Text:
=== Section Start ===
3D Printing Tip of the Month: How to Reduce Stringing
Stringing can ruin a good print. Here's how to avoid it!Maker Projects
Do your 3D prints have excessive stringing issues? Even after re-leveling the bed, adjusting nozzle & bed temps, increasing and decreasing z-offset, lowering print speed, and adjusting every other parameter of your print and 3D printer?
Did you try drying your filament?
If you're hearing hissing or popping when you’re 3D printing, you're printing with wet filament! Moisture in the air can get trapped in the plastic filament, resulting in poor bed adhesion, warping, bubbles in your prints, clogged nozzles, and even stringing.
Whenever I would get a stringy print, I assumed my bed wasn’t level, or the printer settings were incorrect. I live in Florida, where it is quite humid. Keeping filament dry is pretty much impossible. My filament dryer has saved many frustrating hours of making minor printer adjustments, resulting in the same stringy 3d prints.
We've made a couple of benchy prints to showcase the differences between a wet filament print and a dried print!
=== Section End ===
Dataset content:
=== Section Start ===
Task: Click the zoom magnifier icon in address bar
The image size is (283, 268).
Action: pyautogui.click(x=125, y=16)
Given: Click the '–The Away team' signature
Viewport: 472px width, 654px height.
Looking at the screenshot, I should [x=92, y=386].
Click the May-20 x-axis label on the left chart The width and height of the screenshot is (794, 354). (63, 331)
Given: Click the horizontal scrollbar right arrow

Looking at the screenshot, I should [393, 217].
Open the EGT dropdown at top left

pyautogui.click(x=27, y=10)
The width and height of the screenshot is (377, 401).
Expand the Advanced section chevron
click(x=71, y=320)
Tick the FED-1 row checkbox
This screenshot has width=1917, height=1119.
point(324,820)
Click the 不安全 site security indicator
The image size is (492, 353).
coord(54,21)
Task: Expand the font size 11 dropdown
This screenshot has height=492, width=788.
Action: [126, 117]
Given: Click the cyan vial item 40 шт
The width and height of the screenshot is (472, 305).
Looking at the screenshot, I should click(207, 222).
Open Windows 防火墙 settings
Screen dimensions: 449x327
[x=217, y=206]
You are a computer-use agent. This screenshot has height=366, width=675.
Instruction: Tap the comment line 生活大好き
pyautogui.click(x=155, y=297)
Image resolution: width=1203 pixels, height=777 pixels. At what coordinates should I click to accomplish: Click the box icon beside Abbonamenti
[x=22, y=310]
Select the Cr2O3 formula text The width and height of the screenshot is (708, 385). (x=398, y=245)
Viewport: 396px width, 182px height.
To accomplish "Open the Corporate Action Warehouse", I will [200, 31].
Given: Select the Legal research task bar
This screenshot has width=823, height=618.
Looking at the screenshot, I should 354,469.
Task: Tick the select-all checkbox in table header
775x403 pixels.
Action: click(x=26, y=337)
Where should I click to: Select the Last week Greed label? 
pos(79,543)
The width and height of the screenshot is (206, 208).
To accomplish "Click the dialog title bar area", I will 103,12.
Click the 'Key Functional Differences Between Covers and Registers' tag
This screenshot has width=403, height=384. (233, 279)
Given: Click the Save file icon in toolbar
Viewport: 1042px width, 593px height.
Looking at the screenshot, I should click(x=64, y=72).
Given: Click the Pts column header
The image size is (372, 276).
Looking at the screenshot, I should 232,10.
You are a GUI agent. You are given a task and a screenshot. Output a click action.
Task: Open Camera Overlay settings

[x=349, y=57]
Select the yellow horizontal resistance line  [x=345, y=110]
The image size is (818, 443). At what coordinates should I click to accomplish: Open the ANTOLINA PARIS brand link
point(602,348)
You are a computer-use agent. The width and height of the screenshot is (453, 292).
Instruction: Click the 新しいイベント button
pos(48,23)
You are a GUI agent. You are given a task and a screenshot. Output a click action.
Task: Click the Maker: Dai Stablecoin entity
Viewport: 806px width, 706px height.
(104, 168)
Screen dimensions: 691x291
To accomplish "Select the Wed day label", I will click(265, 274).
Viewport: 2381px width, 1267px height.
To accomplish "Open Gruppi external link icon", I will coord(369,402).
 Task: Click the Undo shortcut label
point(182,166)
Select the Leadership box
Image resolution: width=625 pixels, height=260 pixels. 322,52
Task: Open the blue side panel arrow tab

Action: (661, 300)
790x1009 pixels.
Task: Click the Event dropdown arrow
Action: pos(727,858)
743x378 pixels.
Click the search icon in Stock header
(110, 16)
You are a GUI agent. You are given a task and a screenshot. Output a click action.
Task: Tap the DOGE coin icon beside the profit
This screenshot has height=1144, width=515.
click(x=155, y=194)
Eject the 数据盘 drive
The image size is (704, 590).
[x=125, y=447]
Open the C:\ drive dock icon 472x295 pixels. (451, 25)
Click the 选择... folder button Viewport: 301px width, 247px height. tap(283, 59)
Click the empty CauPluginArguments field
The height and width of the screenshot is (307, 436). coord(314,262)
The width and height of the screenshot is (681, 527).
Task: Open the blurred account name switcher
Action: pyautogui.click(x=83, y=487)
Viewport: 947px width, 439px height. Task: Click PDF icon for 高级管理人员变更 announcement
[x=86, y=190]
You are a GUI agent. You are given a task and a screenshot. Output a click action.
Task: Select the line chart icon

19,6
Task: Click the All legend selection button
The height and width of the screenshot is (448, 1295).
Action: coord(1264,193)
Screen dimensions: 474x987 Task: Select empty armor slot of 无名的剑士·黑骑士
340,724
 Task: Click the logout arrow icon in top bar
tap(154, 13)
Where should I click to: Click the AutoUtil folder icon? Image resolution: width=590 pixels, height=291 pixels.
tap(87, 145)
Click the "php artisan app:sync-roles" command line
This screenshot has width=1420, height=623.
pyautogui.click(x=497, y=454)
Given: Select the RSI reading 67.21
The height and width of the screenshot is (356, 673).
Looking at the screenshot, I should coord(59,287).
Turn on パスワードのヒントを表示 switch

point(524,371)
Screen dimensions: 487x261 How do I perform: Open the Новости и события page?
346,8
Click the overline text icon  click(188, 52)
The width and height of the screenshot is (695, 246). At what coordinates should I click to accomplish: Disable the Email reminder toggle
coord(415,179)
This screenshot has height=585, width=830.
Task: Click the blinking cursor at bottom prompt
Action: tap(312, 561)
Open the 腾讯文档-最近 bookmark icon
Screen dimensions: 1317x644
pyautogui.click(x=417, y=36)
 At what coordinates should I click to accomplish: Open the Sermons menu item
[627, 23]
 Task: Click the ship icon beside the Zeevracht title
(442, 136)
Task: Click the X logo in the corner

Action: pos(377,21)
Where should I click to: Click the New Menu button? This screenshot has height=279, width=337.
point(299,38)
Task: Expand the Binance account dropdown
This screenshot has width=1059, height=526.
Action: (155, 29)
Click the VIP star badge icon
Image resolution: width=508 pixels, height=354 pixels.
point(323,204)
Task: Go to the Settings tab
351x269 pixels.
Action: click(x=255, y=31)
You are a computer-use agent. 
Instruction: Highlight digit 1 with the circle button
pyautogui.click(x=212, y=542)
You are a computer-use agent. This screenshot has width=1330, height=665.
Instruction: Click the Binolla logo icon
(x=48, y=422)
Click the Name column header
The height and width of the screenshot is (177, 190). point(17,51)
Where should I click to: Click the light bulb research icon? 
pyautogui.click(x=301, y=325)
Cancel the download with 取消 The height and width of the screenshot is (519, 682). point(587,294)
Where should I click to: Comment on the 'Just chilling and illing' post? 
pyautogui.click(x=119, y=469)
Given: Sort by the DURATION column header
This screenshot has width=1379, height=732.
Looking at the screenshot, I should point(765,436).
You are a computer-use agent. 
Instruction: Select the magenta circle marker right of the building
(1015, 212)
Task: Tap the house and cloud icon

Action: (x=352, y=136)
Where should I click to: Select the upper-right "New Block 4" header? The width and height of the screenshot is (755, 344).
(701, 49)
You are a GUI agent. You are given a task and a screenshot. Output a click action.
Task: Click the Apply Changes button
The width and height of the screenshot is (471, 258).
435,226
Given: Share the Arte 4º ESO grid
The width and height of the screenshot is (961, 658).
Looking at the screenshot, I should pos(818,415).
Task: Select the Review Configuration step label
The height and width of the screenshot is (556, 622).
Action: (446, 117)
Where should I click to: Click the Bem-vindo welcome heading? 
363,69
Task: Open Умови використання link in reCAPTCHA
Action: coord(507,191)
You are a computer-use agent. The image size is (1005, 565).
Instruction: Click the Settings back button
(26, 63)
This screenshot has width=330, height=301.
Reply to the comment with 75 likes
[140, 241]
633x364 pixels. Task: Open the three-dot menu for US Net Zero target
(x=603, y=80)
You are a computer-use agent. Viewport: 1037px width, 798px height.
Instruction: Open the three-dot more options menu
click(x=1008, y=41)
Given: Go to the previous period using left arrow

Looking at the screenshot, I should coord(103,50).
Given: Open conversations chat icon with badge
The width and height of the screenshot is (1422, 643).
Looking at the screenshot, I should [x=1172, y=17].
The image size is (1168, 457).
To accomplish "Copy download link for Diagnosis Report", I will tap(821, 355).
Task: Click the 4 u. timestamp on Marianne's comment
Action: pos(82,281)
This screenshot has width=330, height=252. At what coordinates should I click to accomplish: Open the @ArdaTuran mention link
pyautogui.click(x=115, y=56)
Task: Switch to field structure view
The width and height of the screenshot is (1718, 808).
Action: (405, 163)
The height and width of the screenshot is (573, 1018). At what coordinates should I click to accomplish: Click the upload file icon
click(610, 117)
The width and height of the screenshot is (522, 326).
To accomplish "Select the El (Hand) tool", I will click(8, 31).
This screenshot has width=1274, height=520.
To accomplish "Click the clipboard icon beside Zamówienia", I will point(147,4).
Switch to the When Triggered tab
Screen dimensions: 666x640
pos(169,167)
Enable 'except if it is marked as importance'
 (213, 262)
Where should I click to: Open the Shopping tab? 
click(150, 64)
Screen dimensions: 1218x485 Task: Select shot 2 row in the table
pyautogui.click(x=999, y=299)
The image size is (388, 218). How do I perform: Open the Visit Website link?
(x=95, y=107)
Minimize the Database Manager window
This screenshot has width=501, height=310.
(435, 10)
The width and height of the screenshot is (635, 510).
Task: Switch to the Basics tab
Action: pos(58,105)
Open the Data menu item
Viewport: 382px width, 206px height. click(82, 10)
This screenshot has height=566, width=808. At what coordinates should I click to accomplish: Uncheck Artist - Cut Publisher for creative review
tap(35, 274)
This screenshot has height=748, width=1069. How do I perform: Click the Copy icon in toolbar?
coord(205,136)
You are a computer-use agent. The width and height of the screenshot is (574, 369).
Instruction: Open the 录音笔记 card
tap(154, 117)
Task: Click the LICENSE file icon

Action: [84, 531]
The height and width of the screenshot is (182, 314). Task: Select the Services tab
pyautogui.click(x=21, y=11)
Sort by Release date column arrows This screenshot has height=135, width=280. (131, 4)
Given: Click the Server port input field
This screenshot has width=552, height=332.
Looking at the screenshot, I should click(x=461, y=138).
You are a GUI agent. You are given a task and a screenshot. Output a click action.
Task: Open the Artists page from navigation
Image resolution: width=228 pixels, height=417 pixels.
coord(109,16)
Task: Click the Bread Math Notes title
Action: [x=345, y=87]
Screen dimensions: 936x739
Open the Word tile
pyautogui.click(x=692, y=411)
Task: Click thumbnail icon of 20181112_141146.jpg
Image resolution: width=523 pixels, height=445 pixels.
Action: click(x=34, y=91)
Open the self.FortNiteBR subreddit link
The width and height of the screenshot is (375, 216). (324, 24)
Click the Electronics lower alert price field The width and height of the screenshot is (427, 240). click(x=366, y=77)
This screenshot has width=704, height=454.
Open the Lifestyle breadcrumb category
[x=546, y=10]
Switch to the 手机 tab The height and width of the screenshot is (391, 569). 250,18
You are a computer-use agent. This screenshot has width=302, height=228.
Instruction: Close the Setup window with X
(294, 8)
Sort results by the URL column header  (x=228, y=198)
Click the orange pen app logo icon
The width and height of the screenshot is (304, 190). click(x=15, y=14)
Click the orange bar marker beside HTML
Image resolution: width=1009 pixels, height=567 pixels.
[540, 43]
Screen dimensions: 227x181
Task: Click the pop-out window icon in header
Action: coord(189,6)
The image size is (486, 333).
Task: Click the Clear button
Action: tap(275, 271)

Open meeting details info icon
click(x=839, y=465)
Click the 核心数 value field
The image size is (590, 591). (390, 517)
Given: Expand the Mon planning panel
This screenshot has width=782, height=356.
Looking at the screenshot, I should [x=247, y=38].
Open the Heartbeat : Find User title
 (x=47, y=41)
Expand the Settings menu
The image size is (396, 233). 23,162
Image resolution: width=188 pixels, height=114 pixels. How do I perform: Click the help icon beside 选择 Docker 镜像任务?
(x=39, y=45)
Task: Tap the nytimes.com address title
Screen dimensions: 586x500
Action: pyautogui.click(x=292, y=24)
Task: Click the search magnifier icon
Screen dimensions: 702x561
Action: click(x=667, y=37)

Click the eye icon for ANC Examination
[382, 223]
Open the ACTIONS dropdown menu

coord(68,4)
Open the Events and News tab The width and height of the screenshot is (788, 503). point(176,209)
=== Section End ===
Activity 1: Retype, word for word, the passage from the 3D printing tip above that opens with the words containing "Did you try" and closes with "stringy 3d prints.".
Activity 2: Using the 3D printing tip above, decide whether each statement agrees with it, answering yes or no and quoting the words that settle it: (a) Hissing or popping during printing means the filament is wet. (b) The writer finds it easy to keep filament dry in Florida. (c) Moisture in filament causes stringing and no other problems.

Response area 1:
Did you try drying your filament?
If you're hearing hissing or popping when you’re 3D printing, you're printing with wet filament! Moisture in the air can get trapped in the plastic filament, resulting in poor bed adhesion, warping, bubbles in your prints, clogged nozzles, and even stringing.
Whenever I would get a stringy print, I assumed my bed wasn’t level, or the printer settings were incorrect. I live in Florida, where it is quite humid. Keeping filament dry is pretty much impossible. My filament dryer has saved many frustrating hours of making minor printer adjustments, resulting in the same stringy 3d prints.

Response area 2:
(a) Yes: "If you're hearing hissing or popping when you’re 3D printing, you're printing with wet filament!"
(b) No: "Keeping filament dry is pretty much impossible."
(c) No: "resulting in poor bed adhesion, warping, bubbles in your prints, clogged nozzles, and even stringing."